→ SOURCE DATA
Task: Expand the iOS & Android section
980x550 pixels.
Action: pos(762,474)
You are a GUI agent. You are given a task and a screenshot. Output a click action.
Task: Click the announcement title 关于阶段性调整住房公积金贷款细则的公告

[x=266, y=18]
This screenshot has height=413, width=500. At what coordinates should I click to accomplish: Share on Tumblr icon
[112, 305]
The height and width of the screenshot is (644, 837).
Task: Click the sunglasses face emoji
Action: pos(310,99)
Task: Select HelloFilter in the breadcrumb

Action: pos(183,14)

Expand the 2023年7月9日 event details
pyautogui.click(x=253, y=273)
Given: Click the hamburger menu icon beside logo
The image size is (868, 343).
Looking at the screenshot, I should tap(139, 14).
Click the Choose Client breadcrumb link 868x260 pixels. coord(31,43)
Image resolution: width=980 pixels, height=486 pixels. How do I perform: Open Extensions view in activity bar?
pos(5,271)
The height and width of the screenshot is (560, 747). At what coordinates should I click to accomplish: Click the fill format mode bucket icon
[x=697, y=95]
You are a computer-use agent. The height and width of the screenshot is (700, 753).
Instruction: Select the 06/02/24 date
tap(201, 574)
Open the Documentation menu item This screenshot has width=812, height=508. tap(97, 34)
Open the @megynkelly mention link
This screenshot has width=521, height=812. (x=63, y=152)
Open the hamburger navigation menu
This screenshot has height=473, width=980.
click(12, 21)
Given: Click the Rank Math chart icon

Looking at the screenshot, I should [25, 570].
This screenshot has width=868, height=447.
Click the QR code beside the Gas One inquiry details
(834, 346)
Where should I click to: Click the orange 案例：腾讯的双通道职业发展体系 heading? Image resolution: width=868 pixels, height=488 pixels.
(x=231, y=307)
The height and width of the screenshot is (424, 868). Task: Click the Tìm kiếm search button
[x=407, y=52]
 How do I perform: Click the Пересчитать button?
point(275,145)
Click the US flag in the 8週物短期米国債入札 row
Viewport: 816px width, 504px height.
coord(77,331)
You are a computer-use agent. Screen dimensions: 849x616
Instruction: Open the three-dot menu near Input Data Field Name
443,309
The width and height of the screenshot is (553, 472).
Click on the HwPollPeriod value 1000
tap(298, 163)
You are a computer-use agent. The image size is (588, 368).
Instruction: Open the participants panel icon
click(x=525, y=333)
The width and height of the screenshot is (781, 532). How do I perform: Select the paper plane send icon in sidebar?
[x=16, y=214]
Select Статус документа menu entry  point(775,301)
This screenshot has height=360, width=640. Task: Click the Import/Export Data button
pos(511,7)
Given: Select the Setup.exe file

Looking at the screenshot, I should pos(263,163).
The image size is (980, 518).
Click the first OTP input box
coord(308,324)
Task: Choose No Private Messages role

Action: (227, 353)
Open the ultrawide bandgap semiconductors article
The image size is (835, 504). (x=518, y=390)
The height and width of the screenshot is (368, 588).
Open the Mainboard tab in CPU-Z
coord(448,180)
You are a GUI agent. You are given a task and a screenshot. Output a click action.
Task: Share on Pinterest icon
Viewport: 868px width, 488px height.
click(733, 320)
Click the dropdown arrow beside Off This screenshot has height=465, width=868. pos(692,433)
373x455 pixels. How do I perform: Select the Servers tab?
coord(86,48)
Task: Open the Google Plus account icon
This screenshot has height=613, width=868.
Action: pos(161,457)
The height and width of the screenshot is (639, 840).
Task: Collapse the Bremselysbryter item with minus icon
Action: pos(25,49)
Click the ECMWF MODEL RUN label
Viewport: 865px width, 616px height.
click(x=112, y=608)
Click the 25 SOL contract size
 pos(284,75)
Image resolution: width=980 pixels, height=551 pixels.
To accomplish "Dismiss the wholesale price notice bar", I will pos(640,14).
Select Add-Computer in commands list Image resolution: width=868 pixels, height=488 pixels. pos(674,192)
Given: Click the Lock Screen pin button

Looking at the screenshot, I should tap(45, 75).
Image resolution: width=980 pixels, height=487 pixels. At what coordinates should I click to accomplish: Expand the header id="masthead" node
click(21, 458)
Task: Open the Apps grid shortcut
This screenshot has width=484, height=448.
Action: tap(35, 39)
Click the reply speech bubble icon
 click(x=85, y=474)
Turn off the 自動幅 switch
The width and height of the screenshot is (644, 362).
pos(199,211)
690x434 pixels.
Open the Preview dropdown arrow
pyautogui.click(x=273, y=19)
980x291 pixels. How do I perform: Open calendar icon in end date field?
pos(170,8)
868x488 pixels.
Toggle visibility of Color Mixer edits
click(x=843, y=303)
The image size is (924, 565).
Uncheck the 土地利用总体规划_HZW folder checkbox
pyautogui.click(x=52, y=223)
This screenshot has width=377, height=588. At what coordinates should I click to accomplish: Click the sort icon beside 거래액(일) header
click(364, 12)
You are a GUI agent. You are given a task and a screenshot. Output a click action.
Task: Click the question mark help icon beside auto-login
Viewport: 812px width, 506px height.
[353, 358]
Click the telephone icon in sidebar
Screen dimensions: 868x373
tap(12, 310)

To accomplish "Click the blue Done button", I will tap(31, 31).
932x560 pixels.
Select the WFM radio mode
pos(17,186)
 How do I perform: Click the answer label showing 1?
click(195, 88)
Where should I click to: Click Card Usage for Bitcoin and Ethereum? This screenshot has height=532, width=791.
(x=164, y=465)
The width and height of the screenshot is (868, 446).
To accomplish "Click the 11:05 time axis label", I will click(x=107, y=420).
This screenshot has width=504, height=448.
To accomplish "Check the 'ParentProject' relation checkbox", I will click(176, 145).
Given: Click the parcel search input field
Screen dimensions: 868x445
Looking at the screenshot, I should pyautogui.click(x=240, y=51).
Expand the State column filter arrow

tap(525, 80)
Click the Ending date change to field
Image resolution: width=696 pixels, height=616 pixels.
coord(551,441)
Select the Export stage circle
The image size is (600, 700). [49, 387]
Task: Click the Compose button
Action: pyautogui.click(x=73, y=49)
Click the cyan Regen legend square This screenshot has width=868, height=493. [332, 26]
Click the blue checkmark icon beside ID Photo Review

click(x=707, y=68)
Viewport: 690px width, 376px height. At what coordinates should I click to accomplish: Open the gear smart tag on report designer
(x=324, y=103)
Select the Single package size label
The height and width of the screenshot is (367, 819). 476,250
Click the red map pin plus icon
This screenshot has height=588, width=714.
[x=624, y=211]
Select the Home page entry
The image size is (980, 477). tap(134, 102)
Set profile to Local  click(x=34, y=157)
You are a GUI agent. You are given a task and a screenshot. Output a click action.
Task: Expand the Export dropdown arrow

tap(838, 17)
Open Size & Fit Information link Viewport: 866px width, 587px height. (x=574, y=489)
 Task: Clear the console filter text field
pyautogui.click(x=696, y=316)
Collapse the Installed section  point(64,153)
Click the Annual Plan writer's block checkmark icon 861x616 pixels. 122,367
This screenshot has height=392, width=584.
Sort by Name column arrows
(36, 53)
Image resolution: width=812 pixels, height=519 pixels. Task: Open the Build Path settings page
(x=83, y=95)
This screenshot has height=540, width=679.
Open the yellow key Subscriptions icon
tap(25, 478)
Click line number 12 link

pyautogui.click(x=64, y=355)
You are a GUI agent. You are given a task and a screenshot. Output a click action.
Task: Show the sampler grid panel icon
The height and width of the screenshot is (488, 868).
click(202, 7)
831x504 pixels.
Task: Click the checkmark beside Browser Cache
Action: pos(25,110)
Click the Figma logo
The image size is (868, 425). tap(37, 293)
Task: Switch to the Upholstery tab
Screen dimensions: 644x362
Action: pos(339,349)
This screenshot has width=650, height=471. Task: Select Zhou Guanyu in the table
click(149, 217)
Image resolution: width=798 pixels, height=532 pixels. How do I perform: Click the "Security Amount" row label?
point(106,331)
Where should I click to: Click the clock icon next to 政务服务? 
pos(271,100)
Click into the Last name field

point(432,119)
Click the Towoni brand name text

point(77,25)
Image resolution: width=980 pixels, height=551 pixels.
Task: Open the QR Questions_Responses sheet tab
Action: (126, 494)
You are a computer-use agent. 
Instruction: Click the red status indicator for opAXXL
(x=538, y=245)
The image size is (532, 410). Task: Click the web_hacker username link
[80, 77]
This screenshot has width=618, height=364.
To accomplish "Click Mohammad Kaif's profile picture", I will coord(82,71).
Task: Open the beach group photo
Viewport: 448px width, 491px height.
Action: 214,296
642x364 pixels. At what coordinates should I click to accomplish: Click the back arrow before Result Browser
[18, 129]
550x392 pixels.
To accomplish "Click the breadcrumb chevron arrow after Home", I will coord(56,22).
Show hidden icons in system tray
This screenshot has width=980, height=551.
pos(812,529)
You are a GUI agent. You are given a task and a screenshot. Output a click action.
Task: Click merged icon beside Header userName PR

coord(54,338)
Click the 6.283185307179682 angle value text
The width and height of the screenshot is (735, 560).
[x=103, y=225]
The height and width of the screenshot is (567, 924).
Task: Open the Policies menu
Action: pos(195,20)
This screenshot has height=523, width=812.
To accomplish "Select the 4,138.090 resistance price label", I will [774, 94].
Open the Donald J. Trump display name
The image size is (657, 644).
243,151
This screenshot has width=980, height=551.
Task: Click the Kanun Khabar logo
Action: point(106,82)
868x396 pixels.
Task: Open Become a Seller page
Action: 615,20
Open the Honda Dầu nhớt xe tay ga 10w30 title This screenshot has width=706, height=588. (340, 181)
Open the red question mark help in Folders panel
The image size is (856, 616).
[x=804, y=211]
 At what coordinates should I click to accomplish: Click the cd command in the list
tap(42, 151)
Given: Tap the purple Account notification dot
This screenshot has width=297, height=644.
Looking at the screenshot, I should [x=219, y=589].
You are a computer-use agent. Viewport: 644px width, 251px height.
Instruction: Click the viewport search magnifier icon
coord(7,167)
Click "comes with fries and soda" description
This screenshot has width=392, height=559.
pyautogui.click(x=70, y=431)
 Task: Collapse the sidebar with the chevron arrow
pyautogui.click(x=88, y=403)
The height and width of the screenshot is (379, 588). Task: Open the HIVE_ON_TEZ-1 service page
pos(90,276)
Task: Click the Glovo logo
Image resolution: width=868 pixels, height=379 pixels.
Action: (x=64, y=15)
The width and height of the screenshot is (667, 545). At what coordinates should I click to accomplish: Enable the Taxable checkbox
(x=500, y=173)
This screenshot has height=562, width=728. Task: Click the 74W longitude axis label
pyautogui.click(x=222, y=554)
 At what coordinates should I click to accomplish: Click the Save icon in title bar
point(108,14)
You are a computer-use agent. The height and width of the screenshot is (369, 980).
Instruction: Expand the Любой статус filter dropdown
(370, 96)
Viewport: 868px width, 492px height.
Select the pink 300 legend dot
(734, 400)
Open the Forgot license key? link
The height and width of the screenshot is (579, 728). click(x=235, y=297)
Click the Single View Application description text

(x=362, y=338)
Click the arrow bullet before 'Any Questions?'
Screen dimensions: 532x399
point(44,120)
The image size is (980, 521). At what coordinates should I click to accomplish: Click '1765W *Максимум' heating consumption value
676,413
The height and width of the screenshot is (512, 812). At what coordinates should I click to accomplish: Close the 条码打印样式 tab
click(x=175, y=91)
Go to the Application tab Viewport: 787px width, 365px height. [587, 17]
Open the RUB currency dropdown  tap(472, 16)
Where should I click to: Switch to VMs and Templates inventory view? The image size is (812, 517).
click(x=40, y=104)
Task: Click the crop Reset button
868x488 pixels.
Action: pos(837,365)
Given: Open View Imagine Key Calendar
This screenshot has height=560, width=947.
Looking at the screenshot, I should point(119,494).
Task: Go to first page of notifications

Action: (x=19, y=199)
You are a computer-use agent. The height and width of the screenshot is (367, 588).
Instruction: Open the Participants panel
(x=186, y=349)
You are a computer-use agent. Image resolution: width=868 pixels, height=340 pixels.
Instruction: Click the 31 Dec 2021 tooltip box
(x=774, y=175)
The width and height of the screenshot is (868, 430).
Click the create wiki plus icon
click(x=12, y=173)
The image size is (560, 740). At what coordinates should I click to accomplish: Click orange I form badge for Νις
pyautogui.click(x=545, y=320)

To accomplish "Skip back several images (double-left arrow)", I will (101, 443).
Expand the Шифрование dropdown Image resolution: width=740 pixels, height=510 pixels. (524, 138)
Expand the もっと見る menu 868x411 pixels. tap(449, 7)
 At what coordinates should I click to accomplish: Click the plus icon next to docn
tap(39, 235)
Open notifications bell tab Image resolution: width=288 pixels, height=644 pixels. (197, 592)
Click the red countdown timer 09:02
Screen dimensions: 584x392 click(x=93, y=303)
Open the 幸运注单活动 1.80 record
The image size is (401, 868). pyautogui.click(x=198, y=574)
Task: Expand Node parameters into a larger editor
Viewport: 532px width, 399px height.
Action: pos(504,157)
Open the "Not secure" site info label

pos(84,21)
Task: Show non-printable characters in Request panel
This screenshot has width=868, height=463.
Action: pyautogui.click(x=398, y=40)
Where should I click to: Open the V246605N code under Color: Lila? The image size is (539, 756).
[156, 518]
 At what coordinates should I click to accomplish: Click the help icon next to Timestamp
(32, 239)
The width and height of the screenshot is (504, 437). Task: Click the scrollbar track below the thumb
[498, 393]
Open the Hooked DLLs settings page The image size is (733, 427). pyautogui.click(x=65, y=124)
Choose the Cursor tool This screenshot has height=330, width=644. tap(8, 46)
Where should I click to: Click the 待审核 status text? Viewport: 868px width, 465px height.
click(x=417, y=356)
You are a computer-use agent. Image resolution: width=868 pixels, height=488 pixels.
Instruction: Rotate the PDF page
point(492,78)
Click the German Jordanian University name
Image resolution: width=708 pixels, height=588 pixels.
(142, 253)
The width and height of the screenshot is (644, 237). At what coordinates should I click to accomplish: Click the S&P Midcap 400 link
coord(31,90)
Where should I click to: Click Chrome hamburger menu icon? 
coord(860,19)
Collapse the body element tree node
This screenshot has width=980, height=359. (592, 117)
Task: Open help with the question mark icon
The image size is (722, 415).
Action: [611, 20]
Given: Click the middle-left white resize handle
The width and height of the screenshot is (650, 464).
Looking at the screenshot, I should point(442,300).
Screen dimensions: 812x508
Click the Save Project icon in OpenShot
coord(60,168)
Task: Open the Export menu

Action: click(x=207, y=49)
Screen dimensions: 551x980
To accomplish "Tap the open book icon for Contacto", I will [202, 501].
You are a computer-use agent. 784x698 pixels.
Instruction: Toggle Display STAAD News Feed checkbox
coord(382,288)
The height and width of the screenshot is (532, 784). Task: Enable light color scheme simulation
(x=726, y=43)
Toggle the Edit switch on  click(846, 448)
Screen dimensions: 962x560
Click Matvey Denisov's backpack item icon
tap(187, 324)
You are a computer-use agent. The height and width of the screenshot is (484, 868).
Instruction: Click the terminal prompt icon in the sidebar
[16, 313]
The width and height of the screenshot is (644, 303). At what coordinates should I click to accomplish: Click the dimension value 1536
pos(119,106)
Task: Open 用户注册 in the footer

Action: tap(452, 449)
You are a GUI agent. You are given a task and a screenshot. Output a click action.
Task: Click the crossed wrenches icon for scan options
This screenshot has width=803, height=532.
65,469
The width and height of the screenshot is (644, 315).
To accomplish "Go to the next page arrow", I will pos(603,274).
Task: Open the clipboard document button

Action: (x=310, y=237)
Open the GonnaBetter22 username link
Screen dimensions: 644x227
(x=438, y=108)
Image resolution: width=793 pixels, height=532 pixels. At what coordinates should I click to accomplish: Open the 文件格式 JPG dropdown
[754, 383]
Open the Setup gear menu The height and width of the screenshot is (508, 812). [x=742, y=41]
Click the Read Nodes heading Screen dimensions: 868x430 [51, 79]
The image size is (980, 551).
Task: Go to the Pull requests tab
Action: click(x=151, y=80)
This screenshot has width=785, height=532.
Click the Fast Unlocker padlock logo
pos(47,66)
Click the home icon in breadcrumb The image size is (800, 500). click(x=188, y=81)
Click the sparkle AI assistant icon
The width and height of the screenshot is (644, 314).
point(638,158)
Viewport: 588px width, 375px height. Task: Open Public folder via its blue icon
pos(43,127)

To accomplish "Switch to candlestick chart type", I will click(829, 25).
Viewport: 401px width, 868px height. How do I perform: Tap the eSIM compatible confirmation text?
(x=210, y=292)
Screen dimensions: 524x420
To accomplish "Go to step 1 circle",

→ EXERCISE DIRECTIONS
Edit the items from the line with "Click the Figma logo" to the line with "click(149, 217)", changing "Upholstery" to "Fabric" and leaving everything else as it is.

→ ANSWER TO THE PROBLEM
Click the Figma logo
The image size is (868, 425). tap(37, 293)
Task: Switch to the Fabric tab
Screen dimensions: 644x362
Action: pos(339,349)
This screenshot has width=650, height=471. Task: Select Zhou Guanyu in the table
click(149, 217)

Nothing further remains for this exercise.